Dr. Levi, “Bunun her şeyle ilgisi var çünkü onun giriştiği bu görev, Angy’nin rahatsızlığına bir tedavi yaratmak için gereken neredeyse tükenmiş malzemeleri elde etmekti,” dedi.
Bunu duyduktan sonra, Endric’e bir kez daha baktıklarında ortam bir süre sessizleşti.
Bu noktada Endric, hepsi burada olduklarından beri Angy’ye ne yaptığını anladıklarını zaten biliyordu.
Önlerine geldi ve adımlarını durdurdu.
“Bak, yaptığımın doğru olmadığını biliyorum. Kararımdan pişmanım ve bu göreve başlayarak bunu telafi ettim. Hepiniz bana inanmalısınız; gerçekten değiştim,” dedi Endric.
Aildris arkadan omzunu tutup başını salladığında Falco bir şeyler söylemek istedi.
“Sorun değil Endric,” dedi Aildris ilerleyip Endric’in karşısında dururken.
“Ama bu ne zaman oldu? Ve nasıl?” diye sordu Aildris.
Endric, “Yaklaşık beş ay oldu… *İç çekme* uzun bir hikaye ama adını anmama izin verilmeyen birinin emirlerine aptalca uyuyordum,” dedi.
Bunu duyunca hepsi merakla baktılar, ancak bildikleri bu onayla, Endric bu eylemi sözde değişikliğinden önce gerçekleştirmişti.
“Kimin emirlerine uyuyordun?” EE yandan seslendi.
“Söylememe izin yok,” diye yanıtladı Endric, birinin görüntüsünü kafasında canlandırırken.
“Neden?” diye sordu Aildris.
“Çünkü… değilim.

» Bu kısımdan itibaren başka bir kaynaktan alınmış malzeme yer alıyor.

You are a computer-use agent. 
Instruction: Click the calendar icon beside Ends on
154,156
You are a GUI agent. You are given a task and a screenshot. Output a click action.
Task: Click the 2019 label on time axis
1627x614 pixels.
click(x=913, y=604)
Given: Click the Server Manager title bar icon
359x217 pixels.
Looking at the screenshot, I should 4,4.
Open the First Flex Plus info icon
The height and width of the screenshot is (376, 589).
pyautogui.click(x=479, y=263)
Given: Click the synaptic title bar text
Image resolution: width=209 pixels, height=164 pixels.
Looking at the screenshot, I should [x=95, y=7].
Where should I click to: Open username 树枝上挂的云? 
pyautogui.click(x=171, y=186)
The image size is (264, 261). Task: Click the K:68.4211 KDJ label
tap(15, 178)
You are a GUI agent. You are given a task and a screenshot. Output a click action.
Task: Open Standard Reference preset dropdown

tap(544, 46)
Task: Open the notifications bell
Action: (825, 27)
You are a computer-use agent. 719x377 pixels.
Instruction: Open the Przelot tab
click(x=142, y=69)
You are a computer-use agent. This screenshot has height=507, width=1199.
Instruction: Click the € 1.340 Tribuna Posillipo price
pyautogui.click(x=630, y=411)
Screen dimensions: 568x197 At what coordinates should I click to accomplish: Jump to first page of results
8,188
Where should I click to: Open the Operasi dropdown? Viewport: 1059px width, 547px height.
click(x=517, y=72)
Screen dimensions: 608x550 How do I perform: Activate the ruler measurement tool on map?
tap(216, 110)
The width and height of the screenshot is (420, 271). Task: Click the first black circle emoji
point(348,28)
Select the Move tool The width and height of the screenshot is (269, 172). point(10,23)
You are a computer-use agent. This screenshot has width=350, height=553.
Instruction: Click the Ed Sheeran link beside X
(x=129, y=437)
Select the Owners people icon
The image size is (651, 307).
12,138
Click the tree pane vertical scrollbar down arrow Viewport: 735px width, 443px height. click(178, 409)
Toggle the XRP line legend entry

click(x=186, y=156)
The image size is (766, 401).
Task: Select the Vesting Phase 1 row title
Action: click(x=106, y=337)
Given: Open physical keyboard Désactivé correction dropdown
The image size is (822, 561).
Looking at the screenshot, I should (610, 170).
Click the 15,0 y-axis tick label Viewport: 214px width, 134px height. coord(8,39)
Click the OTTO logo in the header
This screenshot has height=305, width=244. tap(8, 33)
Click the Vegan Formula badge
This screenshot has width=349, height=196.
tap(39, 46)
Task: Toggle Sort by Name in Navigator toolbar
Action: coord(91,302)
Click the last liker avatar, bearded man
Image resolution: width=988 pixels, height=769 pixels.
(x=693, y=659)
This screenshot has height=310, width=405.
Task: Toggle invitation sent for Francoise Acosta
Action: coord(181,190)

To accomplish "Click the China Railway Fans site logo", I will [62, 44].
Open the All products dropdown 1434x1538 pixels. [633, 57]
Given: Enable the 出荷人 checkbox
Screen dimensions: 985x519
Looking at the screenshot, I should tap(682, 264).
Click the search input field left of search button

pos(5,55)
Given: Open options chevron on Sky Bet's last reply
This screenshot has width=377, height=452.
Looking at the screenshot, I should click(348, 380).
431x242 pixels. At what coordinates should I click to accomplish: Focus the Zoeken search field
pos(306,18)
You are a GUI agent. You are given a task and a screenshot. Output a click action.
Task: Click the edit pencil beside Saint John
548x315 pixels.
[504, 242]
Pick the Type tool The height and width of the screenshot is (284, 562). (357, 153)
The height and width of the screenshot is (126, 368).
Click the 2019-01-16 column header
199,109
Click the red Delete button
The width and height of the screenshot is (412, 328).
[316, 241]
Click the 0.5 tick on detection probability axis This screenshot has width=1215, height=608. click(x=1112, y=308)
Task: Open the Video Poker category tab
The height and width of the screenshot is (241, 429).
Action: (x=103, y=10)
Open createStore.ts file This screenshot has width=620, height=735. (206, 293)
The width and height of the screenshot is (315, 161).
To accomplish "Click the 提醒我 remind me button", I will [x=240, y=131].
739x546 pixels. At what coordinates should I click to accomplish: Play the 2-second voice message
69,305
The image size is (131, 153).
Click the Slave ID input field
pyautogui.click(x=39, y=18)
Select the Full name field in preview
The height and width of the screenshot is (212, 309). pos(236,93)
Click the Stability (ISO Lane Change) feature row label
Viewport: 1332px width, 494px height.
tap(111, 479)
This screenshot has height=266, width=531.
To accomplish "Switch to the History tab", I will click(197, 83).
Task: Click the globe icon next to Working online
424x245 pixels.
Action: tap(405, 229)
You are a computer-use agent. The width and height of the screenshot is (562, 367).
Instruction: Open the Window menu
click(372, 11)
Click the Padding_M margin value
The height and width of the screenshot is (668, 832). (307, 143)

Büyük et suyu… Yani Gustav, bunu kimseye açıklamamam için bana yemin ettirdi. Ona itaatsizlik edemem,” dedi Endric.
“Ah… Gustav’ın bundan haberi var mı?” EE sordu.
“Evet, o kişiyi biliyor ve kendisi halletmeye karar verdi ama Angy’ye ne yaptığım hakkında hiçbir fikri yok çünkü onun vücudu ancak o gittikten sonra ciddi şekilde tepki vermeye başladı,” diye açıkladı Endric yanlış anlamalarını önlemek için.
“Tipik Gus,” EE, Gustav’ın Endric’e ne olduğunu bilmesine ve onlara söylememesine şaşırmamıştı.
EE hem şakacı hem de ciddi bir tonla “Zaten işleri kendisi halletmeyi severdi. Geri döndüğünde ona biraz fikrimi vereceğim,” dedi.
“Sorgulamalarınızla polislik yapmayı bitirdiniz mi? Eğer öyleyse, çocuğun bana eşyaları getirmesine izin verin, böylece arkadaşınızın tedavisini hazırlamaya başlayabilirim,” dedi Dr. Levi arkadan.
Endric’in geçebileceği bir alan bırakmak için yana doğru hareket ettiklerinde Aildris ve EE’nin yüzlerinde alaycı bir gülümseme belirdi.
Endric, devasa bir laboratuvar masasının önünde duran Dr. Levi’nin önüne geldi ve ıssız köyde bulduğu değerli taş dışında çölden aldığı eşyaları ona vermeye başladı.
“Bu sadece birkaç saat sürer,” dedi Dr. Levi, Angy’nin tedavisi için gereken tüm malzemeleri laboratuvar masasına yerleştirmeye başlarken.
Bu noktada, herkes bu arada ayrılmaya ve şu anda akşam olduğu için ertesi gün yapılacağı zaman geri dönmeye karar verdi.